Monday, February 28, 2011

Regular Beer

(This is a post intended for participation in Session #49 "Regular Beer" in which people all over the internet share a beer or three and post about their thoughts on it.)

These days, when I want a regular beer, I think of my own homebrew "Ordinary Bitter". Mine is an attempt to make a beer I want to drink everyday and all night. The ordinary English bitter is a beer that has been somewhat left out of the hop-obsessed craft beer world. There are a few out there, but not many, and especially not many that are drinkable in the way the classic English bitters are.

More specifically, the bitters I write of are typically the basic bitters that is on tap at every pub in the motherland. I mean the beer that is pumped out of the cellar and often has a nice haze in the imperial pint you hold. It is a beer inoffensive enough to down in fit of thirst, but you tend to enjoy casually. It is the beer that you appreciate because it settles into the background of your pub visit. It is also the beer that most inspired me to start homebrewing.

I'm a big fan of beers from Fullers, Greene King, etc., but they aren't always readily available here in Tennessee, nor are they particularly affordable to consume on a daily basis. Besides that, with so far to travel to get to my glass, English bitters aren't the freshest beers available. So I decided to brew my own.
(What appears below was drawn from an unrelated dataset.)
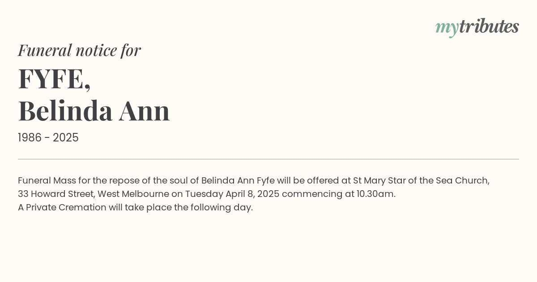537x282 pixels.
Task: Click the birth year 1986
Action: tap(30, 138)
I actually first started with Special Bitters (and I try to keep a keg of that around, too). The problem I found was that after a glass or two of my Special Bitter, at around 7% ABV, the rest of my evening was pretty much shot. The solution was to go the route of an ordinary bitter and attempt to keep my edge. After a few years of brewing and experimentation, I have narrowed my recipe down pretty well, but I still tweak it here and there.
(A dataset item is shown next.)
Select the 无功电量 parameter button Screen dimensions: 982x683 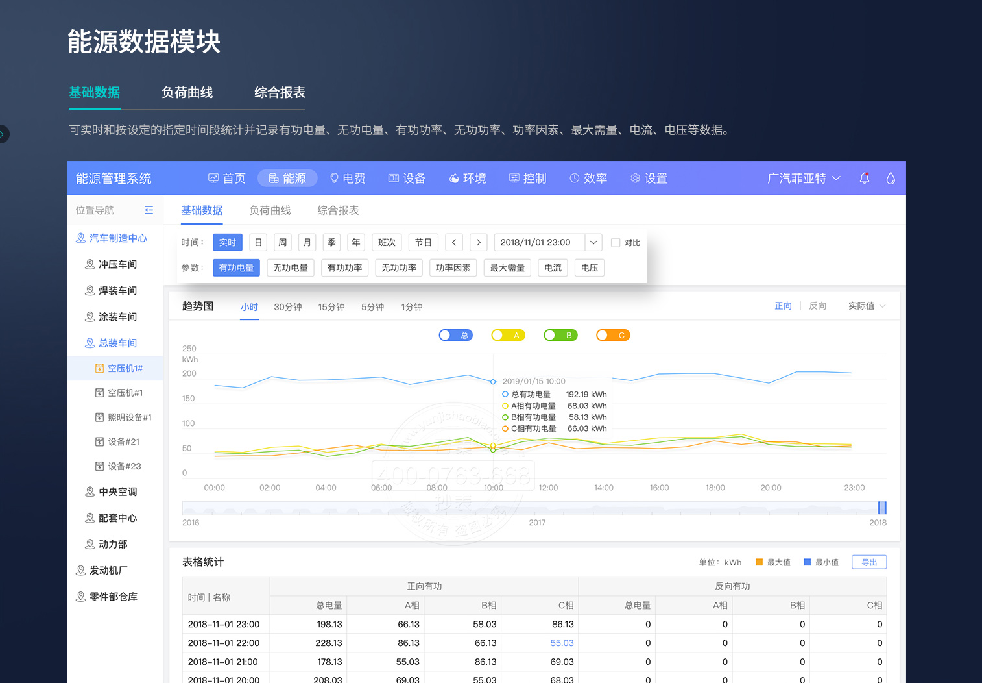coord(291,267)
So back to the session and my regular beer. It is the beer I drink when I have 30 minutes to relax before I have somewhere to be. It is the beer I start with when I know I have a long night of drinking. It is the beer I drink when my drinking isn't about the beer. My ordinary bitter is a malty beer with some tasty but subdued hop flavor. It tends to pour with a big head but separates nicely and leaves the history of my imbibing with a healthy layered lacing down the glass, which is typically an imperial pint. My bitter tastes much like the smell of the wort boiling, and I like it that way. My regular beer is cheaper than Schlitz, smoother than Sam Adams, as clear as a Sierra Nevada, and tastier than all of them. Regular beer is better than craft beer when it's homebrew.